Competing interests: The authors have declared that no competing interests exist.
Sapoviruses (SaVs), members of the Sapovirus genus within the Caliciviridae family, have been detected from humans  and animals (pigs [2, 3], mink , dogs , sea lions , bats , chimpanzees , and rats , listed in the order of their discovery). The SaV genome is a linear, positive sense, single stranded RNA of 7.1–7.7 kb in size with a poly(A) tail at the 3’-end. It is predicted to encode viral nonstructural proteins (NSs) (NS1, NS2, putative NTPase [NS3], NS4, VPg [NS5], and fused protease–RNA-dependent RNA polymerase [RdRp] [NS6-NS7]), and structural proteins VP1 and VP2 . SaVs are genetically highly diverse and currently classified into 14 genogroups (G) based on the complete VP1 amino acid sequences . Typical conserved amino acid sequences were identified in the NS3 (GAPGIGKT), NS5 (KGKTK and DDEYDE), NS6 (GDCG), NS7 (WKGL, KDEL, DYSKWDST, GLPSG, and YGDD), and VP1 (PPG and GWS) among the GI-GV SaVs .

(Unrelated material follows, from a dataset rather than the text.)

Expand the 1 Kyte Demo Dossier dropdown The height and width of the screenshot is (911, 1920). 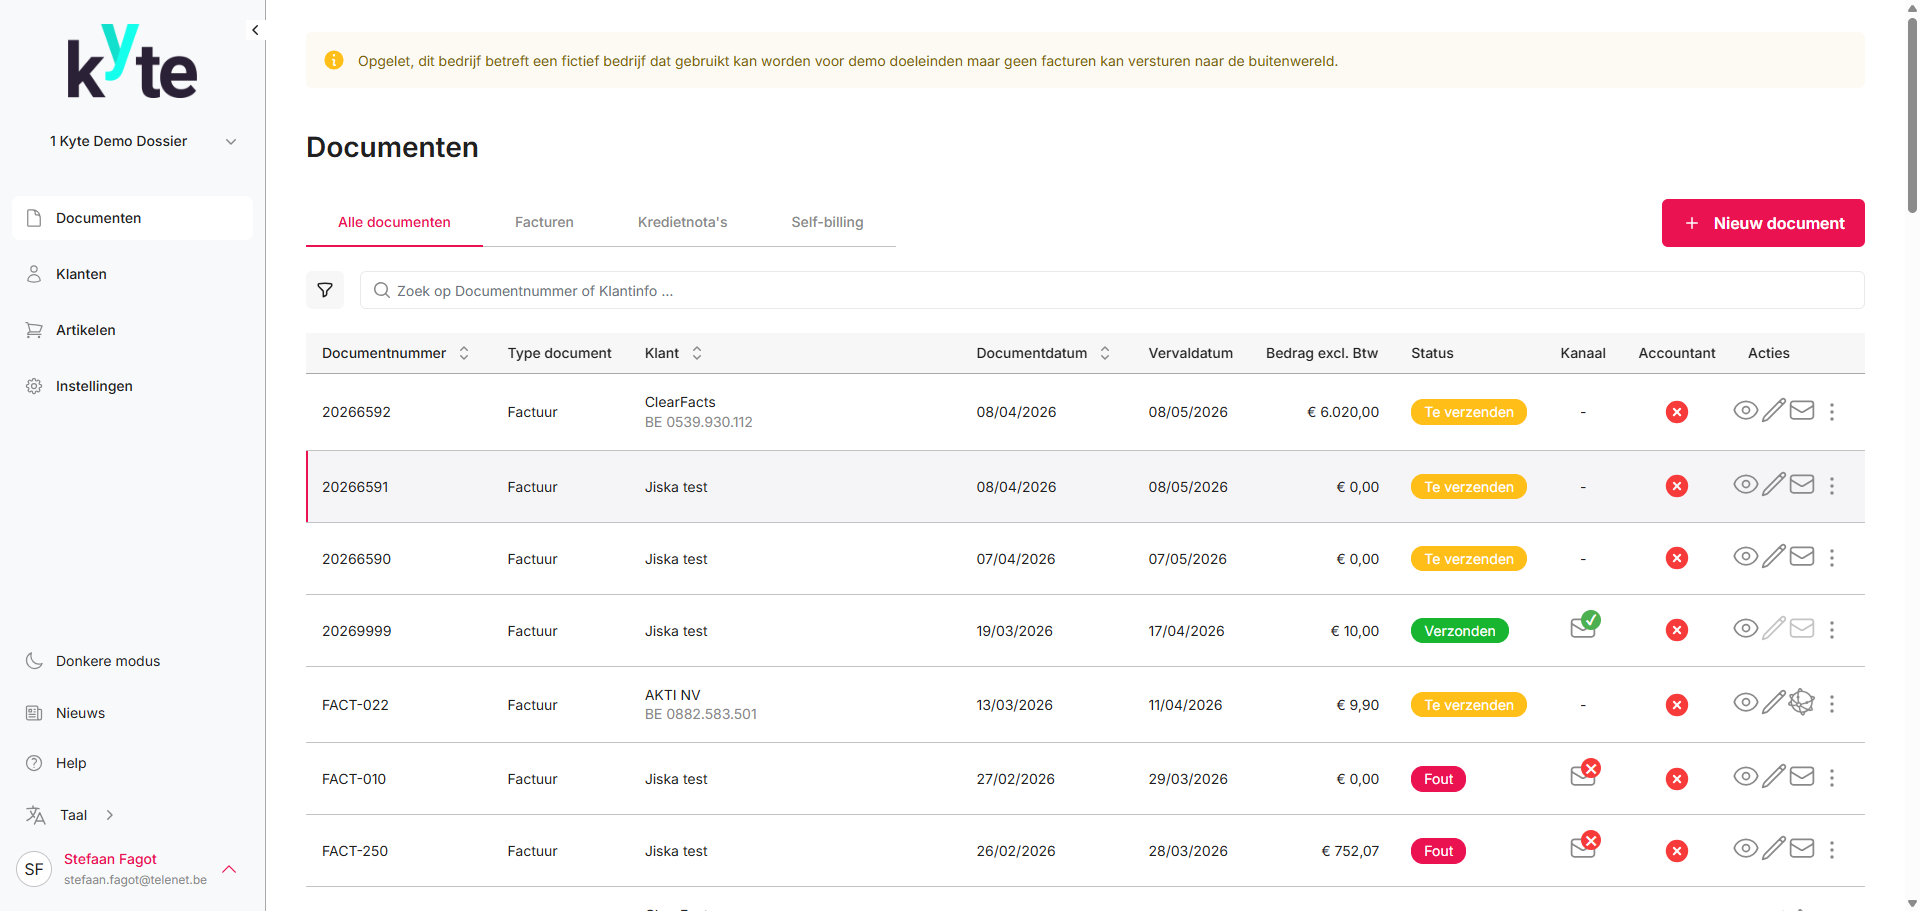point(231,142)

SaVs have been detected from pigs (GIII, GV-GXI), mink (GXII), and bats (GXIV), using primers targeting the NS7 region [2, 4, 7, 10–15]. In addition, SaV sequences have been detected from dogs (GXIII) and sea lions (GV) by next generation sequencing [5, 6]. A variety of SaVs were also detected from humans using primers targeting the NS7 or VP1 region, or by next generation sequencing [1, 16]. Current animal and human SaVs were classified into 11 genogroups (GIII, and GV–GXIV) and four genogroups (GI, GII, GIV, and GV), respectively, based on the complete VP1 sequences . GV SaVs are detected from both animals and humans .
At the beginning of this study, there were 28 complete sapovirus genomes available in the literature or Genbank database: GI (n = 9), GII (n = 5), GIV (n = 4), and GV (n = 3) from humans; GIII (n = 3), GVI (n = 2), and GVII (n = 1) from swine; and GXIV (n = 1) from bats. In addition, the nearly full length genomic sequences, excluding the 5’- and 3’-ends, of GV sea lion and GXIII canine SaVs were reported [5, 6].
During our investigation, new SaVs were detected from chimpanzees  and rats  by next generation sequencing. The nearly full length genomic sequences, excluding the 5’- and 3’-ends, of the chimpanzee SaVs have been determined and are classified as GI based on the complete VP1 sequences. The VP1 sequences of rat SaVs have been determined, but they are not yet classified . Furthermore, one more complete genome sequence of GIII porcine SaV (CH430 strain) has been determined .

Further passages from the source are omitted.